(Collected data entries)
────────────────────────────────────────
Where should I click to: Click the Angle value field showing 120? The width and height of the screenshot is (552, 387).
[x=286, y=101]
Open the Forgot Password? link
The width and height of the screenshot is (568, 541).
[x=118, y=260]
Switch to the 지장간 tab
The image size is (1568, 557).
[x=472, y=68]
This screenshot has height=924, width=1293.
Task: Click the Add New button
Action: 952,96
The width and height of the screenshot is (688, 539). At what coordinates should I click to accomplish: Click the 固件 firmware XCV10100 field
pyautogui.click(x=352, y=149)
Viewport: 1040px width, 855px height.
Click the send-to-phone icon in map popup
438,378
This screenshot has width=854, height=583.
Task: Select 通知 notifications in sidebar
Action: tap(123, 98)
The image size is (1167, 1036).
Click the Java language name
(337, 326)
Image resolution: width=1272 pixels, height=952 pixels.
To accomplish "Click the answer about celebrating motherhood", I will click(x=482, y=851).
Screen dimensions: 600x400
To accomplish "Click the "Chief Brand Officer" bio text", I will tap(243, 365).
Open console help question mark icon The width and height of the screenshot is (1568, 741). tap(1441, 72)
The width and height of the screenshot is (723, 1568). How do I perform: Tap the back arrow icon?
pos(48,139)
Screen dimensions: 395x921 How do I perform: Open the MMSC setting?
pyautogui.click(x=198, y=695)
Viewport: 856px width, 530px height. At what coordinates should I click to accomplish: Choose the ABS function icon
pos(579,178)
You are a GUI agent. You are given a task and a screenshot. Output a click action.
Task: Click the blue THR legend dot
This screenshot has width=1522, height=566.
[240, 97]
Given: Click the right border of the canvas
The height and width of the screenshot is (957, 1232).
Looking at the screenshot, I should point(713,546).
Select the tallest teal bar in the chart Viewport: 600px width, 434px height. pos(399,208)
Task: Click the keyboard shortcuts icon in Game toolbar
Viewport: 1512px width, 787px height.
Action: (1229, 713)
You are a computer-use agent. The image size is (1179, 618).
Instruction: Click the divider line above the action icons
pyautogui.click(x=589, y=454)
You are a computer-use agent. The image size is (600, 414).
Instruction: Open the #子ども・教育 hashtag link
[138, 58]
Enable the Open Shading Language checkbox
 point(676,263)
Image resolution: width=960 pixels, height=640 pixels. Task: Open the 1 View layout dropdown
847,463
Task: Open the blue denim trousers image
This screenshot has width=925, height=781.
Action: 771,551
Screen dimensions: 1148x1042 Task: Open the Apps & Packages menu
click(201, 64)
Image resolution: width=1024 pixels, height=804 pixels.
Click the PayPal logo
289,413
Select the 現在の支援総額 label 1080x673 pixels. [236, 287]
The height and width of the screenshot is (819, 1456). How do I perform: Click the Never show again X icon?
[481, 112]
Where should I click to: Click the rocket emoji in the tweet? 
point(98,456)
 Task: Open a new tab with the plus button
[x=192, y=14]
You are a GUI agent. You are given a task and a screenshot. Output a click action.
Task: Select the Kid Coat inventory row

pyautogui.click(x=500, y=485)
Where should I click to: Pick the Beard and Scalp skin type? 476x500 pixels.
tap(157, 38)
────────────────────────────────────────
• DIRECTIONS FOR THIS TASK: Every line holding the word "will" should be copied out of the records above.

• EXERCISE OUTPUT:
To accomplish "Click the answer about celebrating motherhood", I will click(x=482, y=851).
To accomplish "Click the "Chief Brand Officer" bio text", I will tap(243, 365).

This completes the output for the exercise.